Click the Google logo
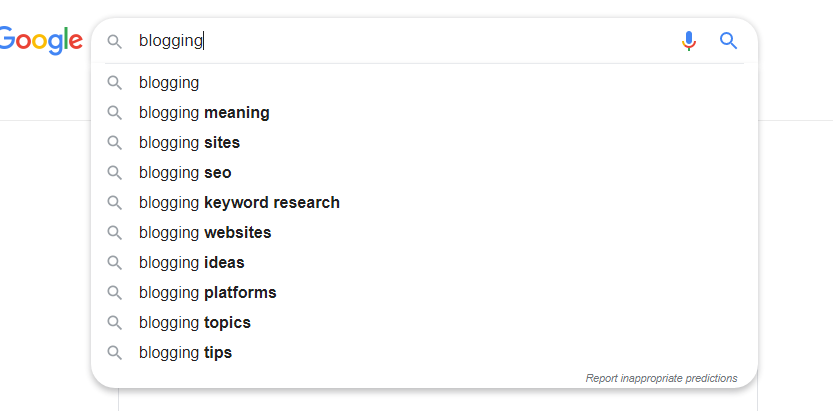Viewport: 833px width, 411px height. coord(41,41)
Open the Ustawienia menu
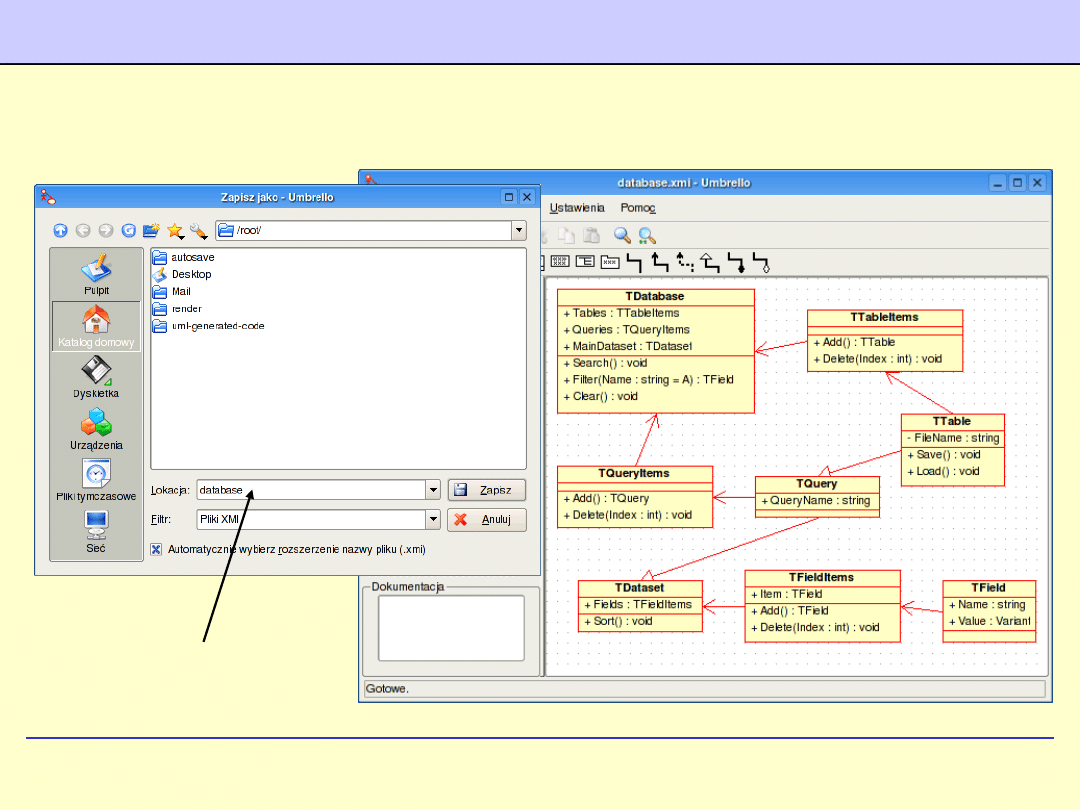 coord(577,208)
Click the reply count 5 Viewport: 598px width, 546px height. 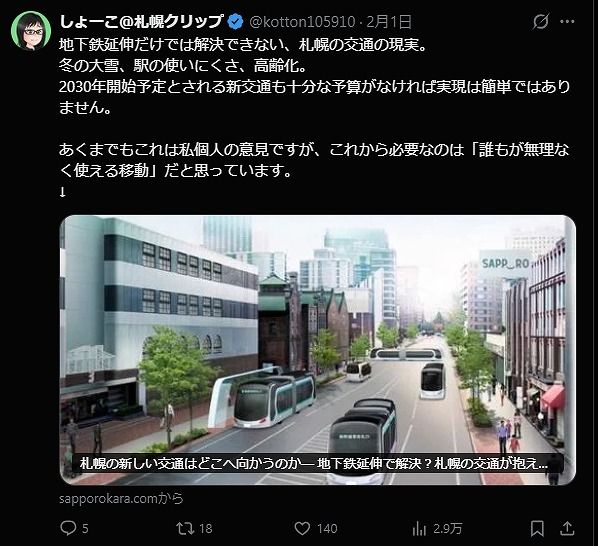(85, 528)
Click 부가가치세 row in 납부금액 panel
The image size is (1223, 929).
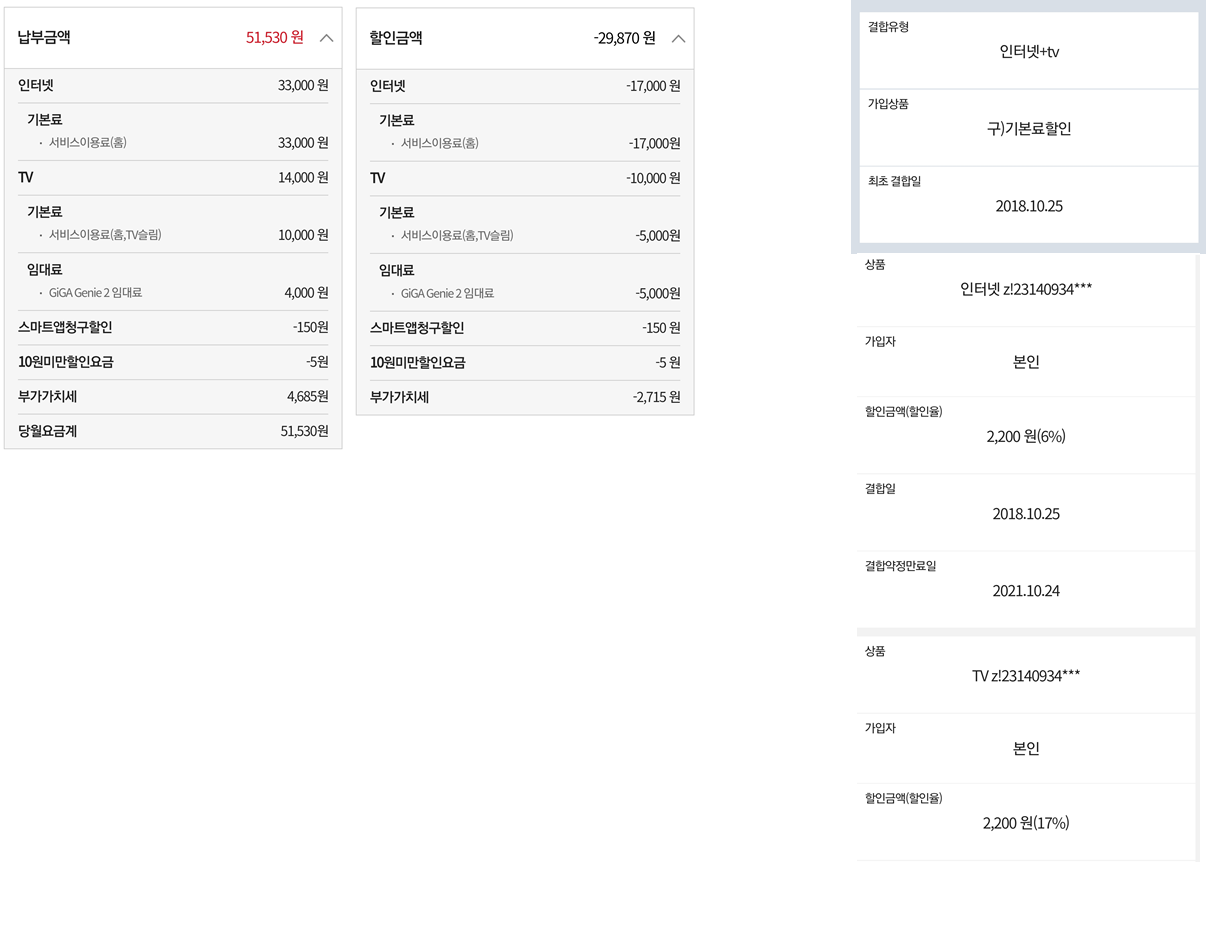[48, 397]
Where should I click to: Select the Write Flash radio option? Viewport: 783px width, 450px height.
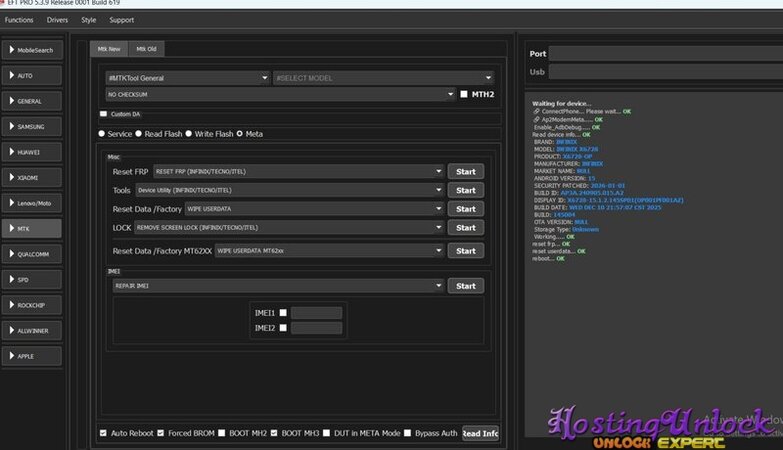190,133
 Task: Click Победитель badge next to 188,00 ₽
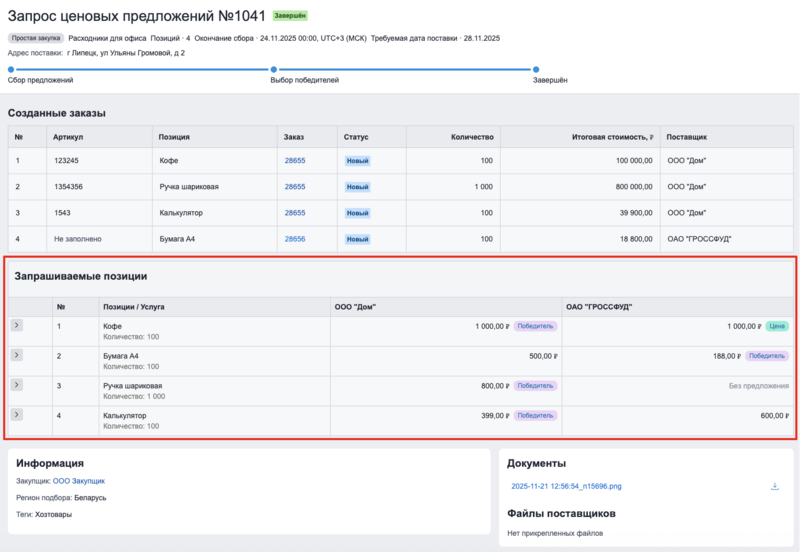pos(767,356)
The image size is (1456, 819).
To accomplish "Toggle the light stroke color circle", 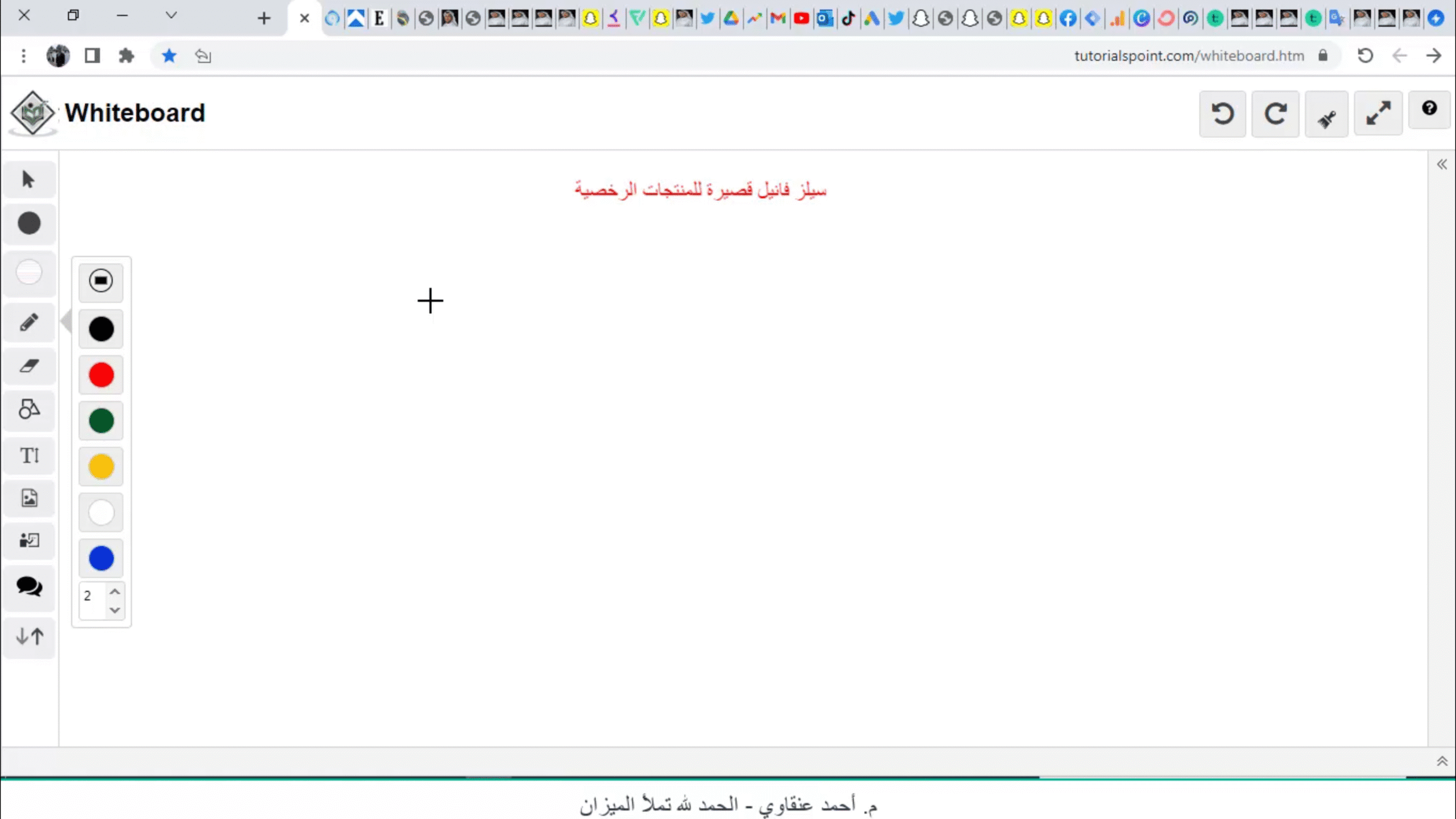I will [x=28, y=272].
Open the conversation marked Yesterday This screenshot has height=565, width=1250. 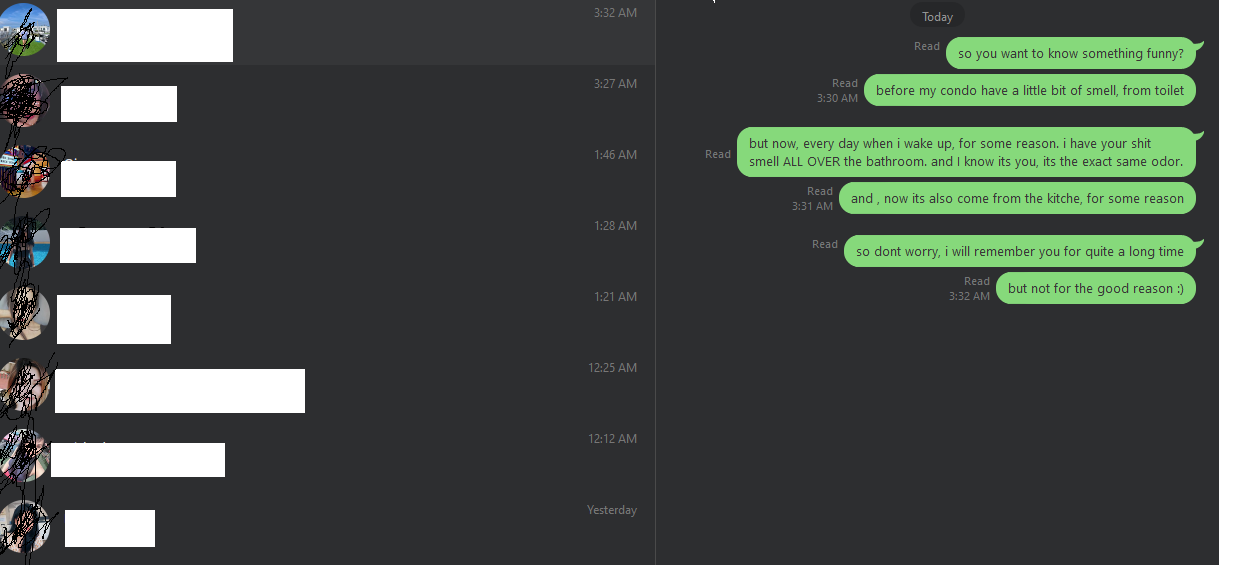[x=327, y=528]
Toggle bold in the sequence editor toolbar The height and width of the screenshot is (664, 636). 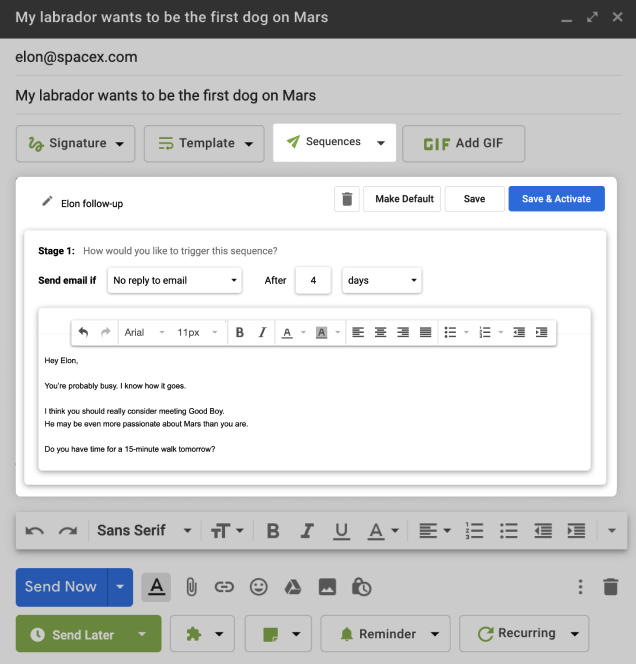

:: What is being asked ::
Collect every line from the items above that includes the word "image", and copy each such line in full.

:: Answer to the exercise ::
The image size is (1223, 929).
The image size is (1456, 819).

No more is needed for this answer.